# Nikon D70s price DRop!



## Patrick (Apr 4, 2006)

I've been thinking about getting a backup body for my D70 and started looking around B&H's website.  To my utter shock they had the D70s listed for 629.95! (body only)  Needless to say I ordered one.

Just wanted to give anyone thinking of buying one a heads up.


----------



## kemplefan (Apr 4, 2006)

what i just got a d50 for that much


----------



## Patrick (Apr 4, 2006)

D50 is listed at 509.95.  I was debating back and forth between the D50 and D70 as a backup...new price kinda made up my mind.


----------



## bantor (Apr 4, 2006)

Blast you Nikon!!! if only i had of waited for a few months.


----------



## qiktune (Apr 4, 2006)

If only I had waited 2 weeks!!!!!!!!


----------



## DocFrankenstein (Apr 4, 2006)

HAHA!


----------



## bobaab (Apr 5, 2006)

yea all these camera's prices are going waaaaay down now! I bought my 350D 2 months ago and it's about 150 bucks cheaper now! oh well...it's been a great ride so far with it, and I can't imagine not having it during those two months 

Although that 150 bucks would have been nice to have in my pocket


----------



## clarinetJWD (Apr 5, 2006)

I bought my D70 with starter kit (lens, card, bag, etc.) last may for $1100...
Damn.


----------



## Unimaxium (Apr 5, 2006)

Dayum! This is almost enough to warrant switching from canon to nikon for. If only the 30Ds were that cheap.


----------



## clarinetJWD (Apr 5, 2006)

Unimaxium said:
			
		

> Dayum! This is almost enough to warrant switching from canon to nikon for.


Doooooo ittttttttt

Oh, and why aren't you out taking in all the sights?


----------



## JonMikal (Apr 5, 2006)

is this a temporary price adjustment?


----------



## kemplefan (Apr 5, 2006)

i doubt it


----------



## Arch (Apr 5, 2006)

thats 359.50 GBP for any english people on here..... thats very cheep... do this b&h ship worldwide does anyone know?


----------



## slickhare (Apr 5, 2006)

<drool>D70s</drool>


----------



## steve817 (Apr 5, 2006)

Archangel said:
			
		

> thats 359.50 GBP for any english people on here..... thats very cheep... do this b&h ship worldwide does anyone know?


 
I think they do. The UK is listed in their shopping cart.


----------



## zedin (Apr 5, 2006)

Grr.. had I waited 4 months I could have saved $300.


----------



## Arch (Apr 5, 2006)

steve817 said:
			
		

> I think they do. The UK is listed in their shopping cart.



:thumbup:


----------



## ajmall (Apr 5, 2006)

You get stung with import tax though and it's a pain to find out how much before it's delivered. Plus, although your saving money, you don't get the warranty... Something to think about


----------



## Rob (Apr 6, 2006)

steve817 said:
			
		

> I think they do. The UK is listed in their shopping cart.

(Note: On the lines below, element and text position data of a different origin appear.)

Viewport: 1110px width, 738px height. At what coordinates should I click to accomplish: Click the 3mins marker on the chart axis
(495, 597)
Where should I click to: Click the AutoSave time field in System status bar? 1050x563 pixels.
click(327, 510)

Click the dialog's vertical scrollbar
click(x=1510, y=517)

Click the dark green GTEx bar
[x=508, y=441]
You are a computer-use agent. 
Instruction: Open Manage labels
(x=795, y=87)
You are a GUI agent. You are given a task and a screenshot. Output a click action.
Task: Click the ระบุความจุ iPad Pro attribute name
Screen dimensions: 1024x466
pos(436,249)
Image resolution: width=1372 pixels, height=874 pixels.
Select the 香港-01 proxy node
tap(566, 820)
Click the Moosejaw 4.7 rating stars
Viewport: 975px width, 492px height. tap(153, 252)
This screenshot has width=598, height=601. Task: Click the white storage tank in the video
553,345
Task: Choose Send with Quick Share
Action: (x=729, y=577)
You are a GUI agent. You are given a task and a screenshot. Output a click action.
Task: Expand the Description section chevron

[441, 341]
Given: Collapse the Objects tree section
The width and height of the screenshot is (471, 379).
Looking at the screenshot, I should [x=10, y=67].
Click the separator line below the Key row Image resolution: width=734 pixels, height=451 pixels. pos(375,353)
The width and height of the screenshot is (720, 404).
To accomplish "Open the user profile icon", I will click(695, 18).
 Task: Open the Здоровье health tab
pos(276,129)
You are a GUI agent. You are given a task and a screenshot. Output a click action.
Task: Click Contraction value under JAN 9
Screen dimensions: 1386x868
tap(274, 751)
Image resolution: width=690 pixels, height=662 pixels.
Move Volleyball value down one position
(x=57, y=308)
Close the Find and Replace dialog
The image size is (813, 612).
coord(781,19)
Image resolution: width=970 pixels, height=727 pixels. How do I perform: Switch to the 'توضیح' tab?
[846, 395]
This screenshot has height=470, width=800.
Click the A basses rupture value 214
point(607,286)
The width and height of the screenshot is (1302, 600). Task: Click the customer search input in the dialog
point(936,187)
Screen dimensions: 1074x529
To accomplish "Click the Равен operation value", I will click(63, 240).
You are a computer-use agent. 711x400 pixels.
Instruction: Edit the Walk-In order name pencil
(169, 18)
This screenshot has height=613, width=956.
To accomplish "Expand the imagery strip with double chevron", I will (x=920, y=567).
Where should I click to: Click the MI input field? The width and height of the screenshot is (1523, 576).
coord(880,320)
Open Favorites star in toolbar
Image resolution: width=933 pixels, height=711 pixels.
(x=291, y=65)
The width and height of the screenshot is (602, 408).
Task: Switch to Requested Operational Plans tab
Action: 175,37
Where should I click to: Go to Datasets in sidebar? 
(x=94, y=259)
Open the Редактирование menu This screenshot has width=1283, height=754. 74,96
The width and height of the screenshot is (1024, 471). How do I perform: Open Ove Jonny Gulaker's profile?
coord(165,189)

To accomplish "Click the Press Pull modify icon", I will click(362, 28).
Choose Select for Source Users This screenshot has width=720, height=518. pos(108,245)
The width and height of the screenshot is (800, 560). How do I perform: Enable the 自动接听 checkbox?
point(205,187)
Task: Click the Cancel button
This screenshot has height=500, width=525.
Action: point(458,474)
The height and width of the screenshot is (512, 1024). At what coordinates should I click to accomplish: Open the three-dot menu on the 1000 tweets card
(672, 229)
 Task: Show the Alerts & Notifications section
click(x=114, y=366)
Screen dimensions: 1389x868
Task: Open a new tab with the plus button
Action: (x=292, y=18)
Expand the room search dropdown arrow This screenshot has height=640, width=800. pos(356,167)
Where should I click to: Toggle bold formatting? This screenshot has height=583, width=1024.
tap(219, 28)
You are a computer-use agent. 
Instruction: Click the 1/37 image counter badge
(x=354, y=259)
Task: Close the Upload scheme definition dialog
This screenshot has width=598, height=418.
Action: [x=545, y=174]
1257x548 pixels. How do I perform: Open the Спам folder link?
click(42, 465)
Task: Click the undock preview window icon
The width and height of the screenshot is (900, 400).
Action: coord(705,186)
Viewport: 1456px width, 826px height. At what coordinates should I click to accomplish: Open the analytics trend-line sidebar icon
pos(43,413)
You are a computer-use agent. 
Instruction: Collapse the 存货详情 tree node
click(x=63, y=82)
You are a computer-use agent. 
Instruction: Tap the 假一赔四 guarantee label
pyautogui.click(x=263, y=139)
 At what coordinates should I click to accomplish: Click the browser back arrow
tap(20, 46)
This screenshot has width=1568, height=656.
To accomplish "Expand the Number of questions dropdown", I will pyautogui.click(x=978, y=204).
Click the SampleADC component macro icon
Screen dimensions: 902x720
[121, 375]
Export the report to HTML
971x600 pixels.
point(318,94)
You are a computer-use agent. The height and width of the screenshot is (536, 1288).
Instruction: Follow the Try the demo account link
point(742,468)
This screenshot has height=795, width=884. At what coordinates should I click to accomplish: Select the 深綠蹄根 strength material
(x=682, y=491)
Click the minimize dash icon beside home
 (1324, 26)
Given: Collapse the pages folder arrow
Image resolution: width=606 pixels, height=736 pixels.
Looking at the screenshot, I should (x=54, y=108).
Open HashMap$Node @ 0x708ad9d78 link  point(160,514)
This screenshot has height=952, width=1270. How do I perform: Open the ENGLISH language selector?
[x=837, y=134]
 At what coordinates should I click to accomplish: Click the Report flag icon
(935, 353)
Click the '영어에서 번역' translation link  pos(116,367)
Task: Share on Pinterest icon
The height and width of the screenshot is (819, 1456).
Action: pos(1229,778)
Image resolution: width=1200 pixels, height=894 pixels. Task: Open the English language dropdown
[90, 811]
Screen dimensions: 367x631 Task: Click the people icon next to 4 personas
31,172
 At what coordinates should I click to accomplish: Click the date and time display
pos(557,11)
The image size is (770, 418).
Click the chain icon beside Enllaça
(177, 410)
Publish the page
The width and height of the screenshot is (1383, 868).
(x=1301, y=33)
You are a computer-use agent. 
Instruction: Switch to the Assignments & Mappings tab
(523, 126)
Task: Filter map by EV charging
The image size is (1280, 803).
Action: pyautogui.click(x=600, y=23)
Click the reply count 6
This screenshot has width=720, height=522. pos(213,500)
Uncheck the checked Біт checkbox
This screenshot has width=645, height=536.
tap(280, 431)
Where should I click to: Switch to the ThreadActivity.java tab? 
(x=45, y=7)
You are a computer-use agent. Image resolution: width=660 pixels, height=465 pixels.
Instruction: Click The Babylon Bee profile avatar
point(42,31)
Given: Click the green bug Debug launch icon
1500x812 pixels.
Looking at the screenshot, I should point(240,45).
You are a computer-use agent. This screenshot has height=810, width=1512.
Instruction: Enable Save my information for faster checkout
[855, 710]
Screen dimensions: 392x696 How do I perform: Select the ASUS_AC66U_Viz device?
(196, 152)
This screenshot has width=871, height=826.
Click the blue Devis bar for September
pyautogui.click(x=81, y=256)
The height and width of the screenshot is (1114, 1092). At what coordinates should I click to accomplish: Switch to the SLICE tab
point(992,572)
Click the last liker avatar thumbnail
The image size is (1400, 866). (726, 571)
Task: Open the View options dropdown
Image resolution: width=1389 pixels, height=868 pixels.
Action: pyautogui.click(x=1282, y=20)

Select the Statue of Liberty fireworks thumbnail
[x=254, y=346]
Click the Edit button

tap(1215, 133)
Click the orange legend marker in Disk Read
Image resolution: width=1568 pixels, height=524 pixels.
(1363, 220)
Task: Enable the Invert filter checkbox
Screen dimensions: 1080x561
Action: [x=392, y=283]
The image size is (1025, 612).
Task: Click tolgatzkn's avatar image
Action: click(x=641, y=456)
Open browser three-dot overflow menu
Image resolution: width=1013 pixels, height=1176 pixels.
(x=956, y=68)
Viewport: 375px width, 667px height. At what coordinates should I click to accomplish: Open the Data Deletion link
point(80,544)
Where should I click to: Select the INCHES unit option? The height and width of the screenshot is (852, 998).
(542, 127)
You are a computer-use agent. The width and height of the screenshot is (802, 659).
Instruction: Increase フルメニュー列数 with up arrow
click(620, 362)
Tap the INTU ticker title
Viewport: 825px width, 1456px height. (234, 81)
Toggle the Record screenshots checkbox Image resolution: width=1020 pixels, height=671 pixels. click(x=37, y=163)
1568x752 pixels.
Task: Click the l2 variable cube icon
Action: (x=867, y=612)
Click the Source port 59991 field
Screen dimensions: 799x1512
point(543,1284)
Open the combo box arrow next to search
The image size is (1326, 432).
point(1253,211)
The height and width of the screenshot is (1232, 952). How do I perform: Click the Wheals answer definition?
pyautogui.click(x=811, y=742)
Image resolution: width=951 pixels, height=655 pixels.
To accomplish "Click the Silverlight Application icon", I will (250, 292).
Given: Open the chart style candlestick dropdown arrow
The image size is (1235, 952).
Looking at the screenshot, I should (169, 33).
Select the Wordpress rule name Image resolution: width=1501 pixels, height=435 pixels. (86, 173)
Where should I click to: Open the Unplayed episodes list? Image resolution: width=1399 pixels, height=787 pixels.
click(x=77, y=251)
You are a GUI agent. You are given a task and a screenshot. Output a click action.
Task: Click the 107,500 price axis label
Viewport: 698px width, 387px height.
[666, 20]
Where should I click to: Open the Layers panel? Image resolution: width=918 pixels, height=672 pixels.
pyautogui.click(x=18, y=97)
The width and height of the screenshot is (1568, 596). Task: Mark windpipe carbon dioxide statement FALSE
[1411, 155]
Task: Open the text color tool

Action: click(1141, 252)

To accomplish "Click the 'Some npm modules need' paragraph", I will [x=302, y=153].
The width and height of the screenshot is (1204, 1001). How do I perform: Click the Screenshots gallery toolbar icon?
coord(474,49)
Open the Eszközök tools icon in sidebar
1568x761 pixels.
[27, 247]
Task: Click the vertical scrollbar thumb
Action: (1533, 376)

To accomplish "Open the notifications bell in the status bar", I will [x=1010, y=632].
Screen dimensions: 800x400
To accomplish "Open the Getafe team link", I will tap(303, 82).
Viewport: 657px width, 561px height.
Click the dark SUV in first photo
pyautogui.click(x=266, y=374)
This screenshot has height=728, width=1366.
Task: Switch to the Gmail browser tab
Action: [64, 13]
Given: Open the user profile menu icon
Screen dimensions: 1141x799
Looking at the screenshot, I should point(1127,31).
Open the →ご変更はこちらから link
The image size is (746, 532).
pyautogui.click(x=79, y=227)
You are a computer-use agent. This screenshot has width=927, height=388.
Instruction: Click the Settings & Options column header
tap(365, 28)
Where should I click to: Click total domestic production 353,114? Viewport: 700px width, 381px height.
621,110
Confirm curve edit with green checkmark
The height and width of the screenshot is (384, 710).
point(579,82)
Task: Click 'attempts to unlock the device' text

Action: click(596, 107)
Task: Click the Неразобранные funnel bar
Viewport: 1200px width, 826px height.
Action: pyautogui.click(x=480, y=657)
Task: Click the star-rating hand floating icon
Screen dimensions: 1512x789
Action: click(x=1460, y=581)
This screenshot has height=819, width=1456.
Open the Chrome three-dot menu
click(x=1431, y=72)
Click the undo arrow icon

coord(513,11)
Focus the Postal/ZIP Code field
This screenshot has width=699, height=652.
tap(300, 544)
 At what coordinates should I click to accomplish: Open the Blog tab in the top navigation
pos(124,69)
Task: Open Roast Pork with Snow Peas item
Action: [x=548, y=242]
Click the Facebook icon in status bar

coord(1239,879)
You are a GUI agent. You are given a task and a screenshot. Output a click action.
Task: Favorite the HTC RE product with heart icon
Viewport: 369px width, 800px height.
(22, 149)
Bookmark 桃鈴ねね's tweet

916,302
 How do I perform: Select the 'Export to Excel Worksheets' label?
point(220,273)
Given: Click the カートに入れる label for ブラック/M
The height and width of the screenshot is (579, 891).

I seem to recall someone saying B&H won't ship Nikon outside of the continental US? Might not be true, but worth checking.


----------



## nitefly (Apr 6, 2006)

bantor said:
			
		

> Blast you Nikon!!! if only i had of waited for a few months.



Same :er:


----------



## Fate (Apr 6, 2006)

lol  Oh well.... its always the way


----------



## Patrick (Apr 6, 2006)

I'm glad I waited. 
Just looked at B&Hs website and it shows out of stock (surprise huh?). Price is listed at 699 also. According to UPS tracking it should be here tommorow. Maybe my D70 will now be a back-up to my new D70s! I can't wait to see that 2" LCD on the back!

Now I'll just have sell a kidney for the D200


----------